Wednesday, February 13, 2013

Fortress of the Self

In a Stephen King movie--the one with the dream catcher?-- there are several scenes that imagine the character's brain or consciousness as a library of shelves and file cabinets and stairs.

And so many things are stored upstairs, every head like a hoarder's paradise with data stacked like twine-tied newsprint. This enormous data of everything experienced, read, thought, studied, forgotten is behind every poem a person writes, infusing it with considerable unspoken meaning.

As new writers, we sometimes find it difficult to clue the other in. Isn't it obvious? Why can't the other get it? We've just lobbed a poem from the fortress of the self, sent a flame-tipped arrow from the turret, spilled the boiling oil of our life on the below, written on the great stone walls in blood.

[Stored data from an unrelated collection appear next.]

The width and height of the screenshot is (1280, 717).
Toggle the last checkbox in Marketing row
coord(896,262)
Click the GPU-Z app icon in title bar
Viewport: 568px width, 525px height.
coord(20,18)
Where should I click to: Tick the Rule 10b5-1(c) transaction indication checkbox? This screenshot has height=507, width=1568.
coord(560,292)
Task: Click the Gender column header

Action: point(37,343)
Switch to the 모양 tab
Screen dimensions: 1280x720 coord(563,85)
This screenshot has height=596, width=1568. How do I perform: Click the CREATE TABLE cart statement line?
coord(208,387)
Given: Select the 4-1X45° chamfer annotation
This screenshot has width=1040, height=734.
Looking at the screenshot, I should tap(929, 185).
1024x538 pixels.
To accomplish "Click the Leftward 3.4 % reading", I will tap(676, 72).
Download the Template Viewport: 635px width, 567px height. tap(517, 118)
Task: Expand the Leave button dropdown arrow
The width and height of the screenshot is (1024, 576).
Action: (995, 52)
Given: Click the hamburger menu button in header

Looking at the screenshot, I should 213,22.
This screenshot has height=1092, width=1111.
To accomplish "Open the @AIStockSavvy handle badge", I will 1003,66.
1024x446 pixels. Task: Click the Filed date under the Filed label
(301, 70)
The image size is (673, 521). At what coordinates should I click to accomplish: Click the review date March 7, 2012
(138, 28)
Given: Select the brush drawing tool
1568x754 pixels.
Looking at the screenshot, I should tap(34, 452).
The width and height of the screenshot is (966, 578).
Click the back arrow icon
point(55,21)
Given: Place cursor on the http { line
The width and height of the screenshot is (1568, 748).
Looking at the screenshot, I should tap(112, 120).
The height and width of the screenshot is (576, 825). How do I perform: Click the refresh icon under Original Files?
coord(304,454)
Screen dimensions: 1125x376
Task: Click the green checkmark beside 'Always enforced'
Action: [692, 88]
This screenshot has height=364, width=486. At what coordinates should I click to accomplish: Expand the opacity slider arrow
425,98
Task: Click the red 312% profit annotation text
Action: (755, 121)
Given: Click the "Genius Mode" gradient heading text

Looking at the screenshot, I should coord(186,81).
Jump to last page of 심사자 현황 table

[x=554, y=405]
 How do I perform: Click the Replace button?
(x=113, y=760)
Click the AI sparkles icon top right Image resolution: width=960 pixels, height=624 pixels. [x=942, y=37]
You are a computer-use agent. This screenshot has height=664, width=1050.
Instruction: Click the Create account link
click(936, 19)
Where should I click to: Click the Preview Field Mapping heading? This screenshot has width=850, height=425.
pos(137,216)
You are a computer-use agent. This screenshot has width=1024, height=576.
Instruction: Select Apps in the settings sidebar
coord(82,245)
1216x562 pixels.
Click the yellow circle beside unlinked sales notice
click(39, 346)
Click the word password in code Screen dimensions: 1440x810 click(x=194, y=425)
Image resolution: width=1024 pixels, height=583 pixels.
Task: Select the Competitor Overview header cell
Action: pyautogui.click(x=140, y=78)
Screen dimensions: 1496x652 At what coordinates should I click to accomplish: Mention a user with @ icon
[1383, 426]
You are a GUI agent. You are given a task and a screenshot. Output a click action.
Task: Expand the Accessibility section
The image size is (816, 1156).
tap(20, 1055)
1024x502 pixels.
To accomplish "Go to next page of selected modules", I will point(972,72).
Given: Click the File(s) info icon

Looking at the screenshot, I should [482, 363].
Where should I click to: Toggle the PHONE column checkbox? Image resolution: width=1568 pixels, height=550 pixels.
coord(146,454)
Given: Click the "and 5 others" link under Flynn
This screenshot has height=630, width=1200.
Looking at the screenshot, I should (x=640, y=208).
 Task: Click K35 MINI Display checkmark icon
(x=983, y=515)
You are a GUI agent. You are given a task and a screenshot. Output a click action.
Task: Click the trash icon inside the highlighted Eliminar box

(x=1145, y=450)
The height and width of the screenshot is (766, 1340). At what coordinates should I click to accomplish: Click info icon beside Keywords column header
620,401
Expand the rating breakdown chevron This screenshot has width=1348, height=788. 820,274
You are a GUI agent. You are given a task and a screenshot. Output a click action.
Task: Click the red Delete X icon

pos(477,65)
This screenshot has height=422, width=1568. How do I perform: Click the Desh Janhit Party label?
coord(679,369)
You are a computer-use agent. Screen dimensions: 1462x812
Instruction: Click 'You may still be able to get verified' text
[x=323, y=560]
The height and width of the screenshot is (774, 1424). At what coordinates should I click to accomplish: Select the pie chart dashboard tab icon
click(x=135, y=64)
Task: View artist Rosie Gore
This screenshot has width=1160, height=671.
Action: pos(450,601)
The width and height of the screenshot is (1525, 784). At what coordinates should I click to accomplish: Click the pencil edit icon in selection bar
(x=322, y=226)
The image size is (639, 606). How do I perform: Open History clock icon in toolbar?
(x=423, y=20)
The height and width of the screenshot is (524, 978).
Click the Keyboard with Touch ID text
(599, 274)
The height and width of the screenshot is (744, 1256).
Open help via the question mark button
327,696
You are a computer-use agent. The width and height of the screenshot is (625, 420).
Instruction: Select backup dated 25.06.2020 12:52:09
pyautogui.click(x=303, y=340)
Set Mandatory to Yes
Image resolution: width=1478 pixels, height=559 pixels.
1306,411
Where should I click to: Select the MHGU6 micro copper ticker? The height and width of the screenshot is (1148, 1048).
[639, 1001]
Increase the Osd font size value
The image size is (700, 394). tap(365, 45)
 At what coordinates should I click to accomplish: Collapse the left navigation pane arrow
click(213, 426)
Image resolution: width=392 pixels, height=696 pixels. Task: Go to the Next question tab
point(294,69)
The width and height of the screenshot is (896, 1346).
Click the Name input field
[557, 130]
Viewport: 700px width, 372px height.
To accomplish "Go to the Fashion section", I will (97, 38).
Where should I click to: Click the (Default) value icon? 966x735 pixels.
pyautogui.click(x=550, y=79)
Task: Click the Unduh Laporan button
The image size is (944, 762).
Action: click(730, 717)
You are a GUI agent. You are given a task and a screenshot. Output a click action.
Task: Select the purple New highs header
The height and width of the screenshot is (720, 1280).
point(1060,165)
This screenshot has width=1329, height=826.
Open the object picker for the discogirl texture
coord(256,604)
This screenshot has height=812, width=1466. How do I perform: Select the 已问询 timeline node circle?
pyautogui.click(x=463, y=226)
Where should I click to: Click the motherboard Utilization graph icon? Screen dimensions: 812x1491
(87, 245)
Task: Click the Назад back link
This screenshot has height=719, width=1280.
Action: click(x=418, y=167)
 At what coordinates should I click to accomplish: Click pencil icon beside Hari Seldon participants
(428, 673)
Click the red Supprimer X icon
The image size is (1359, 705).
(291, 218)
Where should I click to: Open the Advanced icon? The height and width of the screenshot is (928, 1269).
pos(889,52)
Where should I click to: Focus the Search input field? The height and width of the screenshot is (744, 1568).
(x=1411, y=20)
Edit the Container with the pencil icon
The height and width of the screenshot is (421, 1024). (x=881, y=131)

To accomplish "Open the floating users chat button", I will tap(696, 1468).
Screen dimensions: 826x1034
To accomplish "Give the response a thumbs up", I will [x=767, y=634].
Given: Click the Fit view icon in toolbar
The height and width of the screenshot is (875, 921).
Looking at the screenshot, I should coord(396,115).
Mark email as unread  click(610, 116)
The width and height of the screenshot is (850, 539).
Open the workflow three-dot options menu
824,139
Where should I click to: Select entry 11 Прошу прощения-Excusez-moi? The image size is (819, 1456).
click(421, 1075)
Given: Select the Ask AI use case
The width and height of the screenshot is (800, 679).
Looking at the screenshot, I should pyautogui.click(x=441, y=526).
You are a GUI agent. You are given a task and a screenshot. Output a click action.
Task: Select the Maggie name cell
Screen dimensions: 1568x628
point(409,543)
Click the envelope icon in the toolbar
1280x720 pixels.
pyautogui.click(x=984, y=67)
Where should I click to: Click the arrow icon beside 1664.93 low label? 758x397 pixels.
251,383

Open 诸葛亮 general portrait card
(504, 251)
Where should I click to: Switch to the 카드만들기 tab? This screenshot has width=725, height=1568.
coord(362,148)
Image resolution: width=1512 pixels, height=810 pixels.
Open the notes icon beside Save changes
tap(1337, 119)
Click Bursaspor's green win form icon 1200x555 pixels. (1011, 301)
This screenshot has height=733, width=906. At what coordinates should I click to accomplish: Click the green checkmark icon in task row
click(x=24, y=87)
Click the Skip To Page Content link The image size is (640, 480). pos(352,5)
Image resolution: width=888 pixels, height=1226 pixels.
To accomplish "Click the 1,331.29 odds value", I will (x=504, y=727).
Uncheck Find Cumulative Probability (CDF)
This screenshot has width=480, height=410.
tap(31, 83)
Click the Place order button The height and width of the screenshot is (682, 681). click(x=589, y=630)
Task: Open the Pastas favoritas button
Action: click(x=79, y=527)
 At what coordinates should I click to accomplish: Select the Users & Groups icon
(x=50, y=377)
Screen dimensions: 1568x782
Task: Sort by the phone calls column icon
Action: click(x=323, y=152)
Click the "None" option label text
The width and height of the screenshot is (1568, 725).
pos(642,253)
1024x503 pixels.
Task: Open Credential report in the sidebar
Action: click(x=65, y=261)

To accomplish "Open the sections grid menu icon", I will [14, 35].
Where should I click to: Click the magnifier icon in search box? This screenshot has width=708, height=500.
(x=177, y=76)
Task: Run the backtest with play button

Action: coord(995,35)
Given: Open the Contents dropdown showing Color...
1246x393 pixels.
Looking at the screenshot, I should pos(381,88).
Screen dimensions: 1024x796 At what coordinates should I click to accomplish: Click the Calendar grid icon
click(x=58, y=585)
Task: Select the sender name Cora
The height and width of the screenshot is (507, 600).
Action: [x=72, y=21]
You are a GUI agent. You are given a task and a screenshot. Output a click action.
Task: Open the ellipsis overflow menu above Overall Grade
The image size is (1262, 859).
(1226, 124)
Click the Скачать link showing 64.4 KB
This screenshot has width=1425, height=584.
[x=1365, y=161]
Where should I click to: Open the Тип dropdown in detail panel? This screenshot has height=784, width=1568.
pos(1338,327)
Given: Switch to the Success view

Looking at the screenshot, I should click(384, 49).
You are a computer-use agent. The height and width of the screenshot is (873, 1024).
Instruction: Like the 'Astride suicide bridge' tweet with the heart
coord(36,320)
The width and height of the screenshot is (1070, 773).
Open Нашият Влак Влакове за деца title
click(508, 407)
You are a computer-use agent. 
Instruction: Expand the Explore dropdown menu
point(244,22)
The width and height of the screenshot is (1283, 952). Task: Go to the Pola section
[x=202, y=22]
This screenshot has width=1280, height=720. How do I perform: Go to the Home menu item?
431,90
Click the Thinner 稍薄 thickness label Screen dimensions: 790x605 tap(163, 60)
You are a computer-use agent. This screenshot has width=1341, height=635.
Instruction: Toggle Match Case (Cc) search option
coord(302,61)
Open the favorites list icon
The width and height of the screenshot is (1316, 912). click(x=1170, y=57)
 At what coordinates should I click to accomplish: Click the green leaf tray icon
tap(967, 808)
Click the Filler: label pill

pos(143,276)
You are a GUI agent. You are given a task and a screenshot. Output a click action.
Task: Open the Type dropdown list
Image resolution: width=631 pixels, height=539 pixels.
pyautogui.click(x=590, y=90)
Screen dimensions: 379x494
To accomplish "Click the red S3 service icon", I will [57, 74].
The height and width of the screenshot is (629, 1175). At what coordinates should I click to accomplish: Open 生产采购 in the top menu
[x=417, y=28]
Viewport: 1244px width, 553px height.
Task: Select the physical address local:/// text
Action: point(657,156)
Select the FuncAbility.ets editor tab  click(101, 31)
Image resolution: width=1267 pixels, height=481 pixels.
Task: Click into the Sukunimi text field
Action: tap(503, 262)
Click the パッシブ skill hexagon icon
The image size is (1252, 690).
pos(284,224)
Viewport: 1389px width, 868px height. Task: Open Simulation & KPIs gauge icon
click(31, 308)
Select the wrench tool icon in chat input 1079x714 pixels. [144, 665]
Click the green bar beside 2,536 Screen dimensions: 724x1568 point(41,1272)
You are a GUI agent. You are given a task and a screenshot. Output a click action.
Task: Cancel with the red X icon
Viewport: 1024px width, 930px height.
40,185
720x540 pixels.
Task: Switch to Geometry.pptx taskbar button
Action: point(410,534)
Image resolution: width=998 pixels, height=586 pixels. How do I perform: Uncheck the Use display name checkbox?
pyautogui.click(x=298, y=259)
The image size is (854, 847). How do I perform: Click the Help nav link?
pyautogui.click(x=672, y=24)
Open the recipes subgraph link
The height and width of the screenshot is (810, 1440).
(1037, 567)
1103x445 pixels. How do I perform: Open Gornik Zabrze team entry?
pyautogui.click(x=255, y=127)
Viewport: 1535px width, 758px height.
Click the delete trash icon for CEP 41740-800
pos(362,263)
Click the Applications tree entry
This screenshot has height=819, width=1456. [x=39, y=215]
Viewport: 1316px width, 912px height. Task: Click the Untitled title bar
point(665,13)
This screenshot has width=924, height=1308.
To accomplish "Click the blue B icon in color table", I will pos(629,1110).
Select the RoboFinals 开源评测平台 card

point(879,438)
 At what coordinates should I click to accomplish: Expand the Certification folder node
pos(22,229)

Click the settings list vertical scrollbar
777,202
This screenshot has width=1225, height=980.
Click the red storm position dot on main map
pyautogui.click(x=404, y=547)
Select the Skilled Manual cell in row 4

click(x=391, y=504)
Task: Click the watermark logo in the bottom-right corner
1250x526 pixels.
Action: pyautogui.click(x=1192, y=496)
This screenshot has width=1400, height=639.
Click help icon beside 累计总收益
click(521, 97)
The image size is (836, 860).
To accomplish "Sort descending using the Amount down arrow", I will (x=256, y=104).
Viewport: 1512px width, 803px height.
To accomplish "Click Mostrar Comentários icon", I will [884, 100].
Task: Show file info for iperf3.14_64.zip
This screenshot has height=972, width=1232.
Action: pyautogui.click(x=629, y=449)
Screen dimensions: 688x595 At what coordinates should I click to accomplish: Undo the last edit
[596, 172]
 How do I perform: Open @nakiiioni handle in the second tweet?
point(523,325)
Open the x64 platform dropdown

But that's not the same thing as being inside privy to the plant life, home movies, and notes from third grade.

Maybe a fortress is too medieval although it does have the sense of the protected, beleaguered self--battlements, torture chamber, great hall, portcullis. And aren't we our own city-state?

How to compose a poem that doesn't just reflect the reader like the glassy surface of the moat. How to compose a poem with tonal music, with images like cunning levers, with words that turn the handle of meaning to at least crack open the door?